Olhou*me o "entrementes" de soslaio, mas não lhe vi se não um olhar longínquo que via para além de mim e de uma tranquilidade inequívoca, um rosto meigo e sereno que estudei como se o quisesse para mim.

desviou o olhar que se perdeu na savana, onde os gulungos pastavam, e retomou a conversa  de si para si, um murmúrio que se dissipava com brisa quente não chegando a lugar algum, pois que de seu mantra indecifrável, ninguém desde que ele era um candengue, alguma vez se interessou, vai-se perceber o porquê de tanto reboliço na aldeia agora que ele estava de cabeça nevada de linda, e com rugas que como os anéis das árvores ditavam sua longevidade.

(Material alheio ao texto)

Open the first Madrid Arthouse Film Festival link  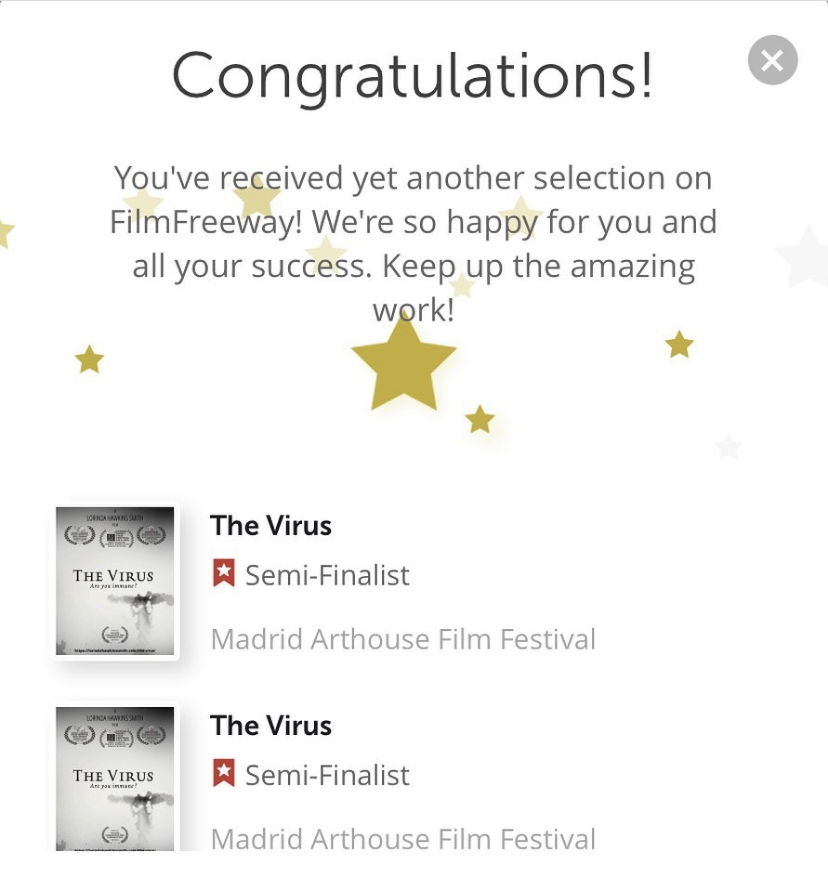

de quando em vez, deixava de se ouvir, concentrava-se em talhar uns golpes na vara de pau preto como que guardando em cada traço, um pedaço da sua estória de solitária que nem por isso foi de solidão, repleta de gente numa roda dançando num ritual ao som de marimbas e berimbau, muita poeira no ar levantada aos espíritos, uma prece, mais uma por chuva que teimava em não chegar e a culpa era do louco, do "entrementes" que no meio de tanta secura aparecia mastigando erva doce verdinha, cheia de suco, da chuva que só caía na sua pequena courela, no lugar da sua cubata.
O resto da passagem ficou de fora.